Haaze also adds that SAGT is carefully making the whole platform ready in case SAGT decides to make use of any expansion opportunities in the future.
As part of the Colombo South Harbor Development Project initiated by the Sri Lankan Ports Authority, the construction of the new South Harbor adjacent to the Port of Colombo is currently underway in order to meet the increasing need for greater capacity. The new facility will provide four more container terminals and can accommodate the next generation of container vessels.
South Asia Gateway Terminals (Pvt.) Ltd.
SAGT is owned by a consortium of Sri Lankan and international establishments of repute and is rated amongst the top container ports in the world.
16-meter access channel, 15-meter alongside depth, 940-meter berth length, 3 container berths, 5,544 ground slots inclusive of 540 reefer points.
SAGT-01 15 meters, SAGT-02 15 meters, SAGT-03 15 meters.
Total Area 20 ha, Stack Area 12 ha.
Story by Mauri Kaarre | Photos by Mikko Huotari
In the Harbor With Leafy Mango Trees
When the sun sets, the people of Colombo gather on the Galle Face beach boulevard to enjoy the evening. In the green area kites are flown, and on the boulevard tiny spicy delicacies are sold at small booths. Below the embankment, a beach spreads out, where people let the frothy sea refresh their bare feet.

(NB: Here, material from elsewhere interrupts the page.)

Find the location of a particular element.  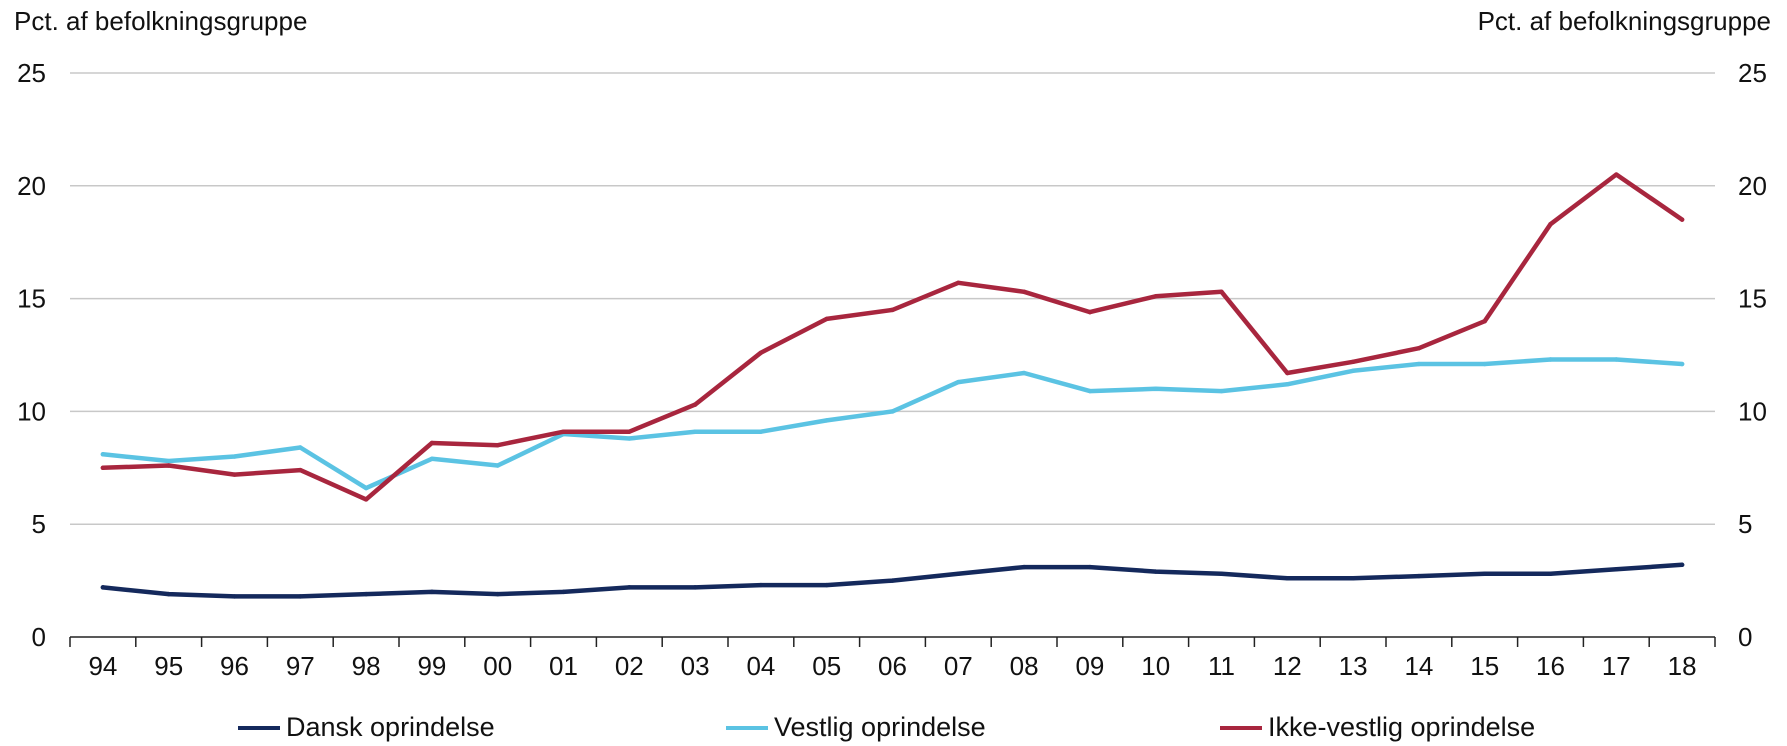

Colombo is financially and culturally the most important city in Sri Lanka. Throughout its history the sea and the harbor have given life to Colombo. The name of the city comes from Sinhalese, Kola-amba-thota, which means harbor with leafy mango trees. The Portuguese who arrived at Colombo in the 16th century changed the name to its current form, after Christopher Columbus (Cristoforo Colombo in Italian).
The colorful Sri Lanka has been an object of travelers’ interest, especially in recent years. The cultural treasures, wonders of nature, and friendly inhabitants have attracted a lot of people to Sri Lanka.
Although the locals have gone through many difficult times in the recent history of Sri Lanka, the people have maintained their positive attitude and faith in the future. They are proud of their roots.
“Now things are good in Sri Lanka. My mother tongue, Sinhalese, is very important to me. Sometime in the future I will want to travel around the world, but now there is no time for it, because I am currently studying accounting,” says 18-year-old Hiruni Weerakoon.
When in Colombo, one can see the different layers of history. Ancient artifacts, colonial buildings, and contemporary high rises lay in perfect harmony amidst the everyday hubbub.
The city hides within it many contrasts. In the Pettah shopping area people mill around. The horns of the Tuk Tuk tricycle taxis which maneuver amongst pedestrians mix with the cries of the peddlers. It is so spacious and peaceful at the Viharamahadev park, that one could even take a nap on a park bench. at least the locls seem to do so.